The literature review was more pragmatic than a systematic review methodology as it would not have been feasible to do a systematic review for each of the 18 conditions. However, the majority of the comparisons are from the latest official UK government commissioned studies or audits of disease prevalence (e.g., QOF, HSE, APMS, National Diabetes Audit, etc.). [32] Comparisons with studies reliant on self-reported health status (e.g., HSE) are subject to response bias which may have influenced their findings.
For pragmatic reasons, only age (and sex in the case of aortic aneurysms) was used to stratify CPRD Aurum data to make comparisons with prevalence estimates from the literature. Where disease prevalence has changed over time, especially given the ageing population, there can be far less certainty in the comparisons with prevalence estimates from less recent studies in the literature.

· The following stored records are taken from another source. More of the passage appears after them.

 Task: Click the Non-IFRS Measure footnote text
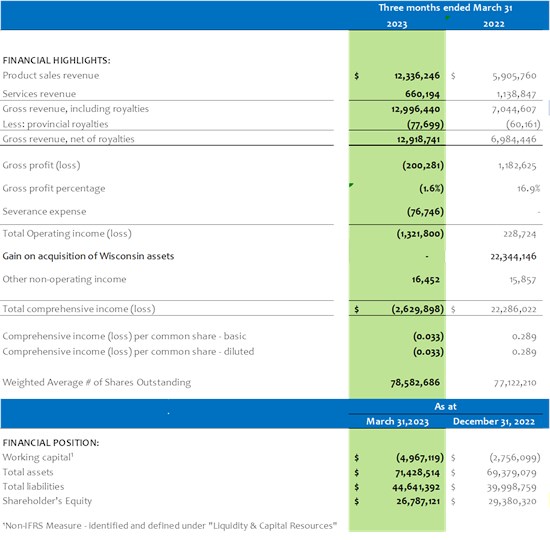point(170,526)
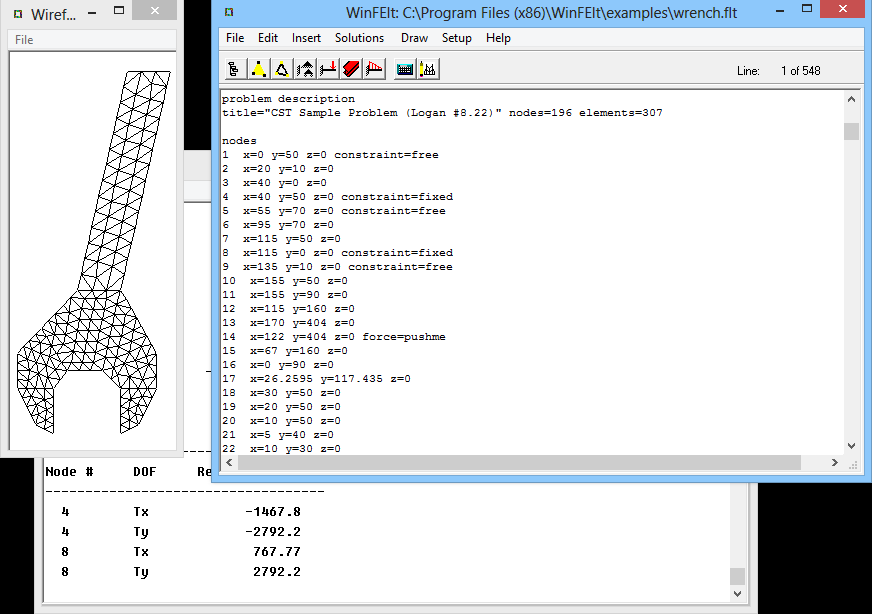Image resolution: width=872 pixels, height=614 pixels.
Task: Open the File menu in WinFElt
Action: coord(235,38)
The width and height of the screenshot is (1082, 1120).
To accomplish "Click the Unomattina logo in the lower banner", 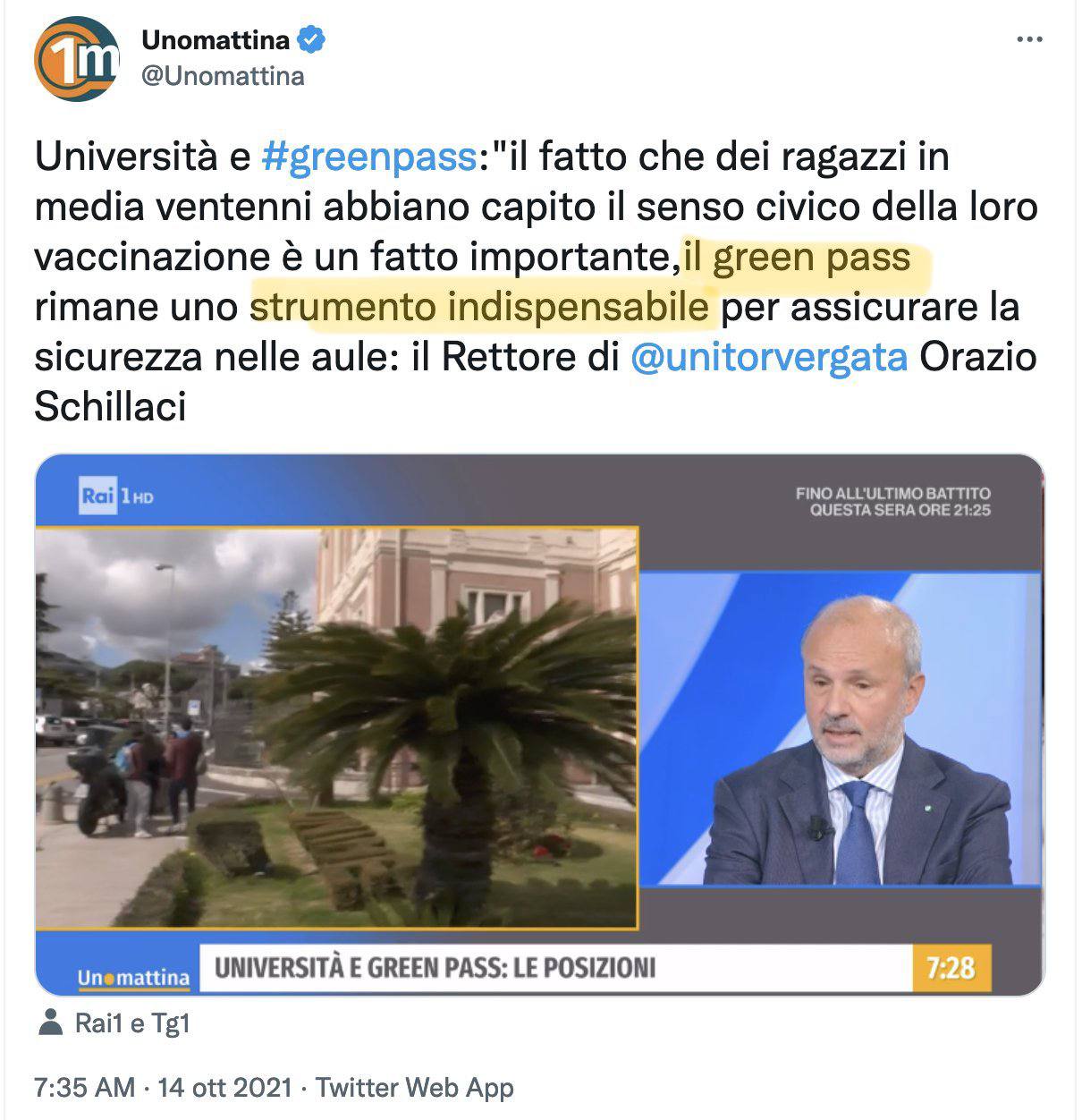I will click(x=133, y=977).
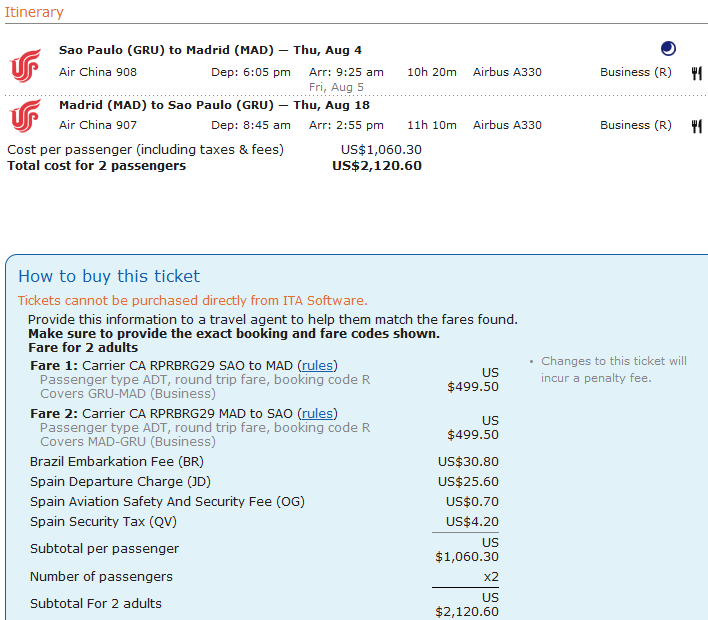708x620 pixels.
Task: Select Business (R) cabin on the 10h 20m flight
Action: (x=636, y=72)
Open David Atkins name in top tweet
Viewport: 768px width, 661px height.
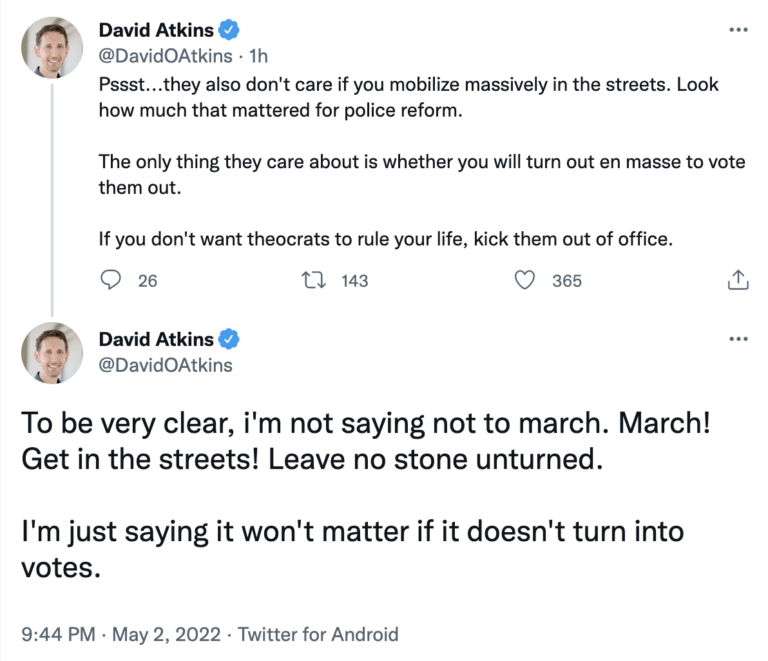point(155,30)
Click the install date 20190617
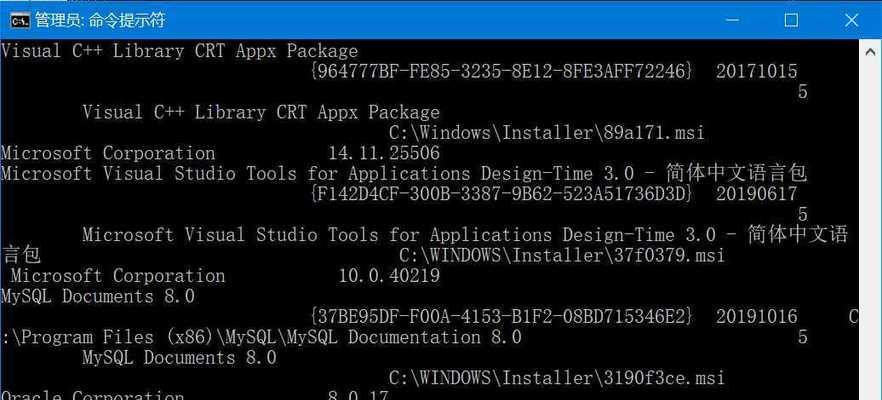Image resolution: width=882 pixels, height=400 pixels. coord(757,194)
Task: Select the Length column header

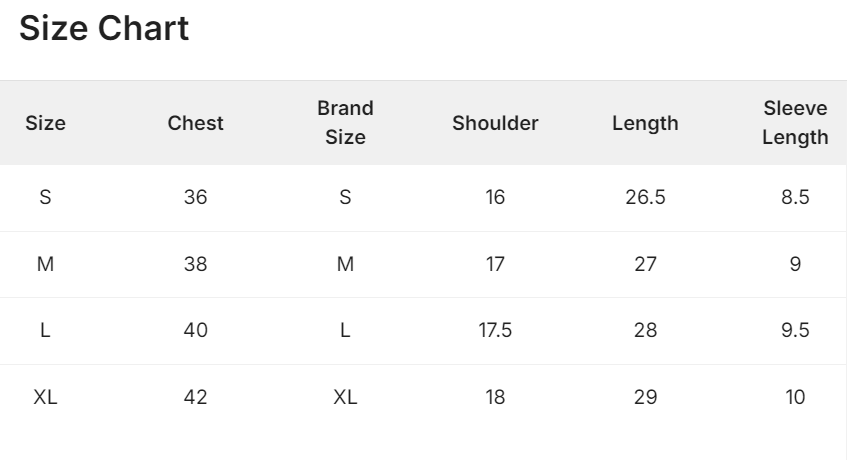Action: [x=645, y=123]
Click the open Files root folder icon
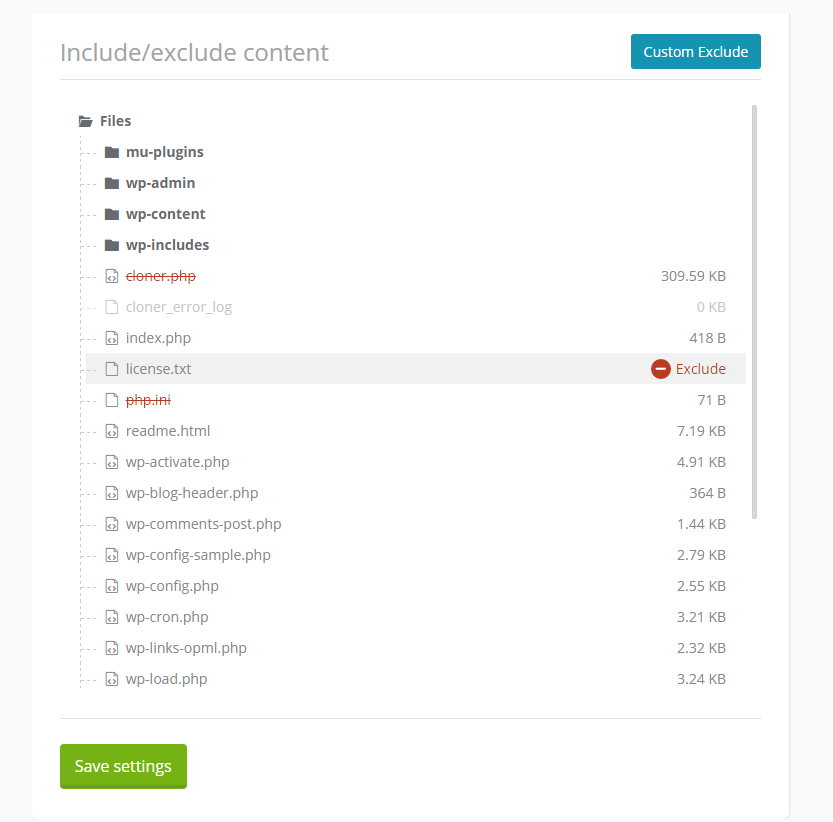Screen dimensions: 833x822 tap(86, 122)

Caution should be taken in analysis of prevalence of conditions by ethnicity, given that these categories aggregate together very diverse communities and ranges of cultural practices and countries of ethnic origin. Where researchers wish to examine specific conditions or sub-populations in more depth or wish to understand prevalence within a specific sub-population these factors may need to be explored in greater detail.